The organization has a lot of computers that connect via web browser to a central database. Customers are regularly left unattended with physical access to the terminals for over 15 minutes at a time. I reported that they are vulnerable to hardware keyloggers. The official IT response was, "We are aware of that possibility, and have a solution. Getting passwords would not do an attacker any good." But the higher-ups wouldn't let him say anything more -- security through obscurity.

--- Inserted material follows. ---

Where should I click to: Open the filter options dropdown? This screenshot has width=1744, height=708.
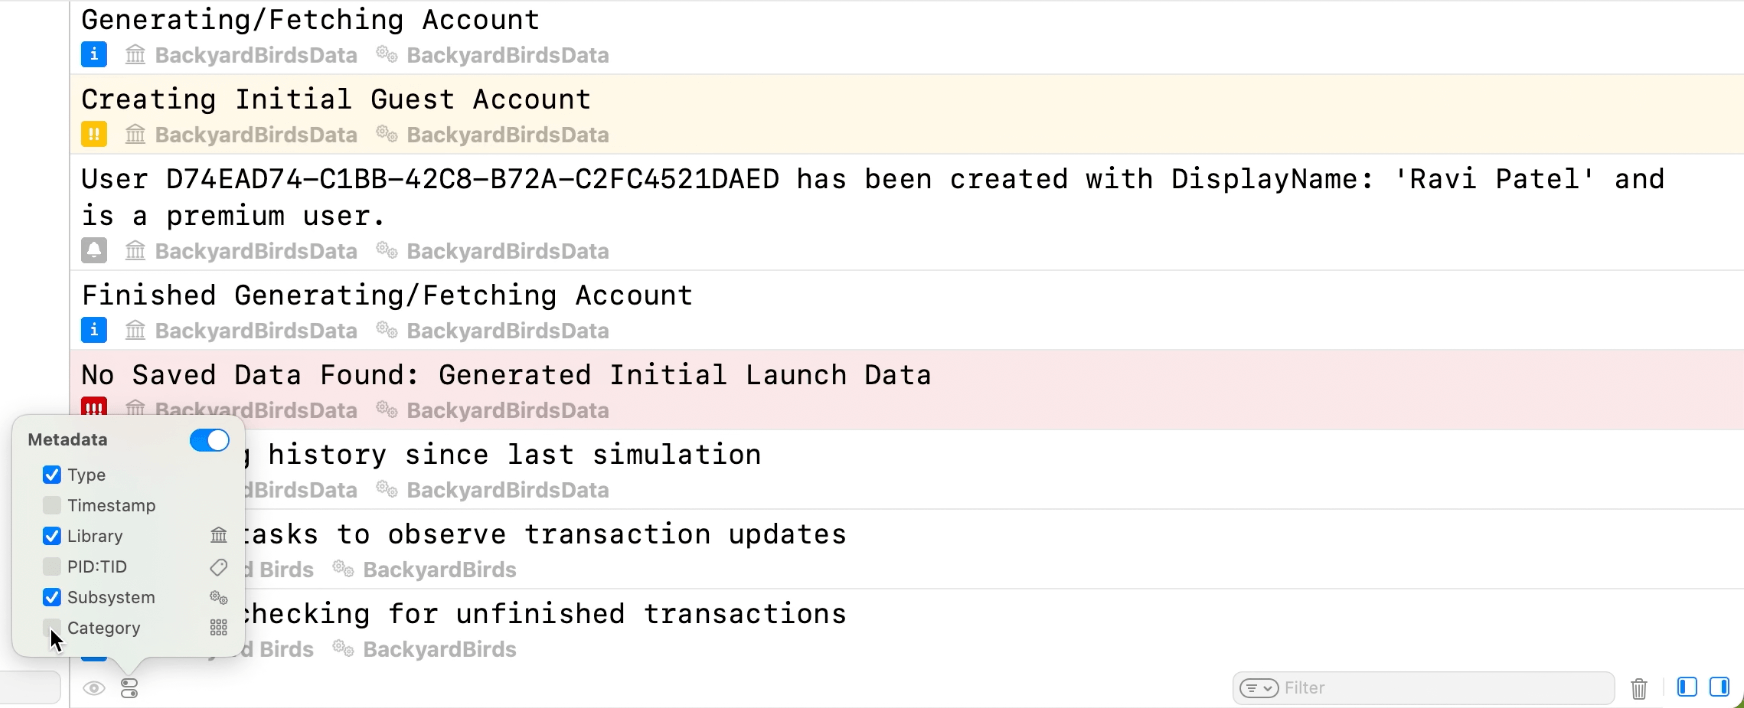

The point is: I think they are bluffing. I don't know what their solution is, but there are hundreds of attack vectors open when you have physical access. Are they really just not worried about it because the risk (probability of attack) is low enough to trump the cost of improving physical security? How do I get them to listen? Is it even worth the effort?

Terrel Shumway
  • 320
  • 1
  • 8
  • 1
    "Is it even worth the effort?" Doesn't sound like it. Are you involved with the company in some way? – Abe Miessler Aug 28 '13 at 21:56
  • 2
    @Abe I am a customer. They are holding my data. I am not as paranoid about it as the authors of HIPPA. – Terrel Shumway Aug 28 '13 at 23:02
  • If they don't care about what you say they might as well not care about your data anyway. Can you switch to a more caring organization? – Marcel Aug 29 '13 at 11:57
  • 1
    @Marcel: I wish I could. It is rare for a de facto monopolist to care very much about what it's customers think. – Terrel Shumway Aug 29 '13 at 13:11
  • The HD Moore method is to notify the company, wait 15 days, notify CERT, wait 45 days, if CERT releases anything then call the press, even if CERT doesn't release anything (and even if they do) then start building a module for Metasploit, commit it to unstable, and make sure it gets committed to master within 30 days – atdre Mar 10 '15 at 18:30

2 Answers2

10

Since you are a customer of the company it might give you some more options. A few things worth considering:

  • Write a letter to the CEO of the company. Make a copy of the letter and send it to the person you spoke with as well as their manager.
  • Notify the press if you think you can find anyone who would be interested in the story.
  • File a complaint with the Better Business Bureau (if you are in the US) and send it to the CEO
  • Take your business somewhere else and tell them why you are doing it.

Honestly I think there is very little chance any of these will work, but it sounds like they are shining you on right now so your options are limited.

Abe Miessler
  • 8,155
  • 10
  • 44
  • 72
2

You DID report it. It is not your responsibility to make them listen. In the end, it is their company, their risks, their costs to solve the problem.

You have made the appropriate effort - you have no leverage to apply any further effort.

schroeder
  • 123,438
  • 55
  • 284
  • 319